• **Your task**
All of the data below should be copied exactly as it stands.

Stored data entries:

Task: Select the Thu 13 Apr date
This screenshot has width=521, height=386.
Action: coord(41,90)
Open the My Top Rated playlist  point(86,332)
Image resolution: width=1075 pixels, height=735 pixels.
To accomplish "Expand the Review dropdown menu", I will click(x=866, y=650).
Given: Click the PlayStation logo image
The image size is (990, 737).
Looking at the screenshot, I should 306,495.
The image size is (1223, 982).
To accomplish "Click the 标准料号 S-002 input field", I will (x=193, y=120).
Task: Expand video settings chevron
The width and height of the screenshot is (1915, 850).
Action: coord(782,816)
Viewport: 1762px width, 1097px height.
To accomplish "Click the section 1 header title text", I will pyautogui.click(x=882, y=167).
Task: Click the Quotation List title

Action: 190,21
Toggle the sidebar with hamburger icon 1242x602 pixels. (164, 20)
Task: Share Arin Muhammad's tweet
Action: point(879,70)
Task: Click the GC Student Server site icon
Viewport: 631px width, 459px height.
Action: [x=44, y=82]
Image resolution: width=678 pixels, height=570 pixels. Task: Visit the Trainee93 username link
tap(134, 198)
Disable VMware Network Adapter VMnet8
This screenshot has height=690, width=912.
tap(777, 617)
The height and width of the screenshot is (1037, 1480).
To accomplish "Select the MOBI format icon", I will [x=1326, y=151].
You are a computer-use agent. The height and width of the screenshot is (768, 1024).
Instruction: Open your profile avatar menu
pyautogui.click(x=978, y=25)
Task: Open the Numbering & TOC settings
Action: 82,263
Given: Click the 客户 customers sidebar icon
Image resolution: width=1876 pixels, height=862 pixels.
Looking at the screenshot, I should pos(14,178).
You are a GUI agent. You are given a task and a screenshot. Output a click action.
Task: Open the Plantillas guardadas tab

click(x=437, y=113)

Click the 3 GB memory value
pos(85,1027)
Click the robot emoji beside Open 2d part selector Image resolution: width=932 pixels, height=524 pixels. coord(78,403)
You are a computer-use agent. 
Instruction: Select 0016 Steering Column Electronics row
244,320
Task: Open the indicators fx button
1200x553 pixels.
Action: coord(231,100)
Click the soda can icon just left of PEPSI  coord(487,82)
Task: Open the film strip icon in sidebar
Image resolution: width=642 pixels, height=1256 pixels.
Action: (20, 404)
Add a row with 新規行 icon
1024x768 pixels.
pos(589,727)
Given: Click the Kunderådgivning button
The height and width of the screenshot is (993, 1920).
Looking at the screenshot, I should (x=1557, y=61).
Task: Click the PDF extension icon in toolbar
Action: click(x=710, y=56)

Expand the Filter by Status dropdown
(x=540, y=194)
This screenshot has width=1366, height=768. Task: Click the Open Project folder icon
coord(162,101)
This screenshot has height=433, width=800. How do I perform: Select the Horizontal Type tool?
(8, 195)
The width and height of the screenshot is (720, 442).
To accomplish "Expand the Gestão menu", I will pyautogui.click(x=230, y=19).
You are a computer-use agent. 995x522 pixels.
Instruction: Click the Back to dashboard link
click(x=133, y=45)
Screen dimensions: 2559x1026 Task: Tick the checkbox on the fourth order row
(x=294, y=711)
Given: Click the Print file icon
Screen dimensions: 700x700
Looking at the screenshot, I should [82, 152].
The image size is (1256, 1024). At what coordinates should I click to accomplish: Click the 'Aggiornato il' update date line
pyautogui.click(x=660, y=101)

• **Solution for this exercise**
Task: Select the Thu 13 Apr date
This screenshot has width=521, height=386.
Action: coord(41,90)
Open the My Top Rated playlist  point(86,332)
Image resolution: width=1075 pixels, height=735 pixels.
To accomplish "Expand the Review dropdown menu", I will click(x=866, y=650).
Given: Click the PlayStation logo image
The image size is (990, 737).
Looking at the screenshot, I should 306,495.
The image size is (1223, 982).
To accomplish "Click the 标准料号 S-002 input field", I will (x=193, y=120).
Task: Expand video settings chevron
The width and height of the screenshot is (1915, 850).
Action: coord(782,816)
Viewport: 1762px width, 1097px height.
To accomplish "Click the section 1 header title text", I will pyautogui.click(x=882, y=167).
Task: Click the Quotation List title

Action: 190,21
Toggle the sidebar with hamburger icon 1242x602 pixels. (164, 20)
Task: Share Arin Muhammad's tweet
Action: point(879,70)
Task: Click the GC Student Server site icon
Viewport: 631px width, 459px height.
Action: [x=44, y=82]
Image resolution: width=678 pixels, height=570 pixels. Task: Visit the Trainee93 username link
tap(134, 198)
Disable VMware Network Adapter VMnet8
This screenshot has height=690, width=912.
tap(777, 617)
The height and width of the screenshot is (1037, 1480).
To accomplish "Select the MOBI format icon", I will [x=1326, y=151].
You are a computer-use agent. The height and width of the screenshot is (768, 1024).
Instruction: Open your profile avatar menu
pyautogui.click(x=978, y=25)
Task: Open the Numbering & TOC settings
Action: 82,263
Given: Click the 客户 customers sidebar icon
Image resolution: width=1876 pixels, height=862 pixels.
Looking at the screenshot, I should pos(14,178).
You are a GUI agent. You are given a task and a screenshot. Output a click action.
Task: Open the Plantillas guardadas tab

click(x=437, y=113)

Click the 3 GB memory value
pos(85,1027)
Click the robot emoji beside Open 2d part selector Image resolution: width=932 pixels, height=524 pixels. coord(78,403)
You are a computer-use agent. 
Instruction: Select 0016 Steering Column Electronics row
244,320
Task: Open the indicators fx button
1200x553 pixels.
Action: coord(231,100)
Click the soda can icon just left of PEPSI  coord(487,82)
Task: Open the film strip icon in sidebar
Image resolution: width=642 pixels, height=1256 pixels.
Action: (20, 404)
Add a row with 新規行 icon
1024x768 pixels.
pos(589,727)
Given: Click the Kunderådgivning button
The height and width of the screenshot is (993, 1920).
Looking at the screenshot, I should (x=1557, y=61).
Task: Click the PDF extension icon in toolbar
Action: click(x=710, y=56)

Expand the Filter by Status dropdown
(x=540, y=194)
This screenshot has width=1366, height=768. Task: Click the Open Project folder icon
coord(162,101)
This screenshot has height=433, width=800. How do I perform: Select the Horizontal Type tool?
(8, 195)
The width and height of the screenshot is (720, 442).
To accomplish "Expand the Gestão menu", I will pyautogui.click(x=230, y=19).
You are a computer-use agent. 995x522 pixels.
Instruction: Click the Back to dashboard link
click(x=133, y=45)
Screen dimensions: 2559x1026 Task: Tick the checkbox on the fourth order row
(x=294, y=711)
Given: Click the Print file icon
Screen dimensions: 700x700
Looking at the screenshot, I should [82, 152].
The image size is (1256, 1024). At what coordinates should I click to accomplish: Click the 'Aggiornato il' update date line
pyautogui.click(x=660, y=101)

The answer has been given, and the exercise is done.